Barry English, who contributed to the first dig-out even though he barely knew Ahern, explained this with disarming frankness: "I work in the construction industry and my clients are developers and the like and I don't think it does me any harm to be known as a friend of Bertie Ahern's." On the other side of this exchange, Ahern's expression of gratitude to English was equally telling: "He said 'Thanks very much and I'll sort you out.' "

There has been criticism that the programmes dwelt too much on this world in which, as Des Richardson put it in another unselfconsciously illuminating remark, "If I wanted to raise £100,000 for Bertie Ahern, I could have done that in one week." But the concentration on the minutiae of the money was justified, not just by the clarity with which the transactions were laid out, but by Carson's ability to use them as a way in to the mentality of the machine.

For, just as the machine recognises only friends and enemies, it categorises events solely by their utility or otherwise.

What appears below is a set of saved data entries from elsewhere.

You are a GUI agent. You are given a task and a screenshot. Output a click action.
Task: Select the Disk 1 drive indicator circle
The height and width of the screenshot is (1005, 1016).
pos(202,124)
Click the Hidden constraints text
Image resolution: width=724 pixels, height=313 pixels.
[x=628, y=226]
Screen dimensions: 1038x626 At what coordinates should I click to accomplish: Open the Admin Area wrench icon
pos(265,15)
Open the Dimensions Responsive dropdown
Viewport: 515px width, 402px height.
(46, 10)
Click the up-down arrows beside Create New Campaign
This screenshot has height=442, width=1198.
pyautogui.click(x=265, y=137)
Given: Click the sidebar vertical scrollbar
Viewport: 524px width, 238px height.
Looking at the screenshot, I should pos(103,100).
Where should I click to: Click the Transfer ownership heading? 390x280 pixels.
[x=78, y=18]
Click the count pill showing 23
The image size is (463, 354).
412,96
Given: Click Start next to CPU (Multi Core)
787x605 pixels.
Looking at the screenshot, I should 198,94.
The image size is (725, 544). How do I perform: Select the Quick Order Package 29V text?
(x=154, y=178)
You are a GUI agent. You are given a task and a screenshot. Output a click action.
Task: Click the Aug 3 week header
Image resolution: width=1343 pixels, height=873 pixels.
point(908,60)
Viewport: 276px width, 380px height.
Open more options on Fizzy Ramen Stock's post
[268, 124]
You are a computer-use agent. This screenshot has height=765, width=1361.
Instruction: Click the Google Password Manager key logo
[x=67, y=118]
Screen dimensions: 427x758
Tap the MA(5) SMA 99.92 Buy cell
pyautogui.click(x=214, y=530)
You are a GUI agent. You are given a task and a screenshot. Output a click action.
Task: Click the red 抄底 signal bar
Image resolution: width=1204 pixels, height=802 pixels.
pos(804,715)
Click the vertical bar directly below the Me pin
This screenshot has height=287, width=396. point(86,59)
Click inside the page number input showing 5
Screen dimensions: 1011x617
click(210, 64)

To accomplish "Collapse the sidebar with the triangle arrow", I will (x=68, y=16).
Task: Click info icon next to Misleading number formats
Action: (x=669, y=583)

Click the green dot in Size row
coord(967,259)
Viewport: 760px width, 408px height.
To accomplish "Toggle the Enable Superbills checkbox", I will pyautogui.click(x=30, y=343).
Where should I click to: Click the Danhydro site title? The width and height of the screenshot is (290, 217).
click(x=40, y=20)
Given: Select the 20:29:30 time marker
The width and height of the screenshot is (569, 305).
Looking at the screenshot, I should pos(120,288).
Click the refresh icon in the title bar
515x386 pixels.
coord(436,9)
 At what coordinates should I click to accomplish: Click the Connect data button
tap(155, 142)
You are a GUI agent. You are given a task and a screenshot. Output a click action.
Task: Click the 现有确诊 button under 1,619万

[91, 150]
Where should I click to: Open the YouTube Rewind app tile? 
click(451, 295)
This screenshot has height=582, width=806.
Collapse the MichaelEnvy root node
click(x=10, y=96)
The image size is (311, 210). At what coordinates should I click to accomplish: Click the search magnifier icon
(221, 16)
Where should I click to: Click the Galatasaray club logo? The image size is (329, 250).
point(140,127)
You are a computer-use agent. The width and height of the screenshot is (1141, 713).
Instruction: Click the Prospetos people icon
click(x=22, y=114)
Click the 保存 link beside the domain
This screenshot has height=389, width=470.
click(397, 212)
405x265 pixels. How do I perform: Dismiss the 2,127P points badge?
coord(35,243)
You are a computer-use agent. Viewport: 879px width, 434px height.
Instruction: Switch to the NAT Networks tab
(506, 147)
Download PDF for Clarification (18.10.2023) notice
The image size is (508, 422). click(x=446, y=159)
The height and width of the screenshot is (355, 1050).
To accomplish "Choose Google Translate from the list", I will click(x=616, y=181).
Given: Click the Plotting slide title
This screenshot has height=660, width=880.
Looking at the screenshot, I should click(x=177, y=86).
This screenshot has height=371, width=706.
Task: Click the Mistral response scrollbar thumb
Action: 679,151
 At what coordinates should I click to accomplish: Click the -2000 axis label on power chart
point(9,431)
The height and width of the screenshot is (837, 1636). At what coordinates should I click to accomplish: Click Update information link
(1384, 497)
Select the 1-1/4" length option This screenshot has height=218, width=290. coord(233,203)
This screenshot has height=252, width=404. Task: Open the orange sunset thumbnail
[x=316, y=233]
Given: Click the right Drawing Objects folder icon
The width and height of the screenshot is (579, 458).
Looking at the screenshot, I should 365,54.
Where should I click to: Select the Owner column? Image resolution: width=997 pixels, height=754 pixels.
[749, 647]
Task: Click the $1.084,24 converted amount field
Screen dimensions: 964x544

Thus, in last night's programme, Ahern dismissed the Philip Sheedy affair, which created the largest judicial crisis in the history of the State, as "nothing". Its only significance, in his view, was as a political annoyance. Thus, too, his insistence in last night's programme that he did "absolutely nothing wrong". This might seem to contradict his admission elsewhere in the series that "As a principle, I was probably wrong to take the money from anyone."

He went on to say that he wouldn't have taken the money - if he had known how much grief it was going to cause him. The issue of principle was insignificant compared to the practical consequences. The offence, in sporting terms, was not so much kicking an opponent but doing it in front of the referee and getting caught. When he openly boasted last night, for instance, about his ability to obfuscate and avoid questions, he had a player's simple glee in the perfection of a useful skill. Ahern's mastery of the game made him a complete master of the art of winning power and holding on to it.

The sadness that hung over the end of the series last night is that he was never able to be anything else except a player. The film helped us to understand, much more profoundly than ever before, why he so desperately wanted his monument to be a big, shiny sports stadium.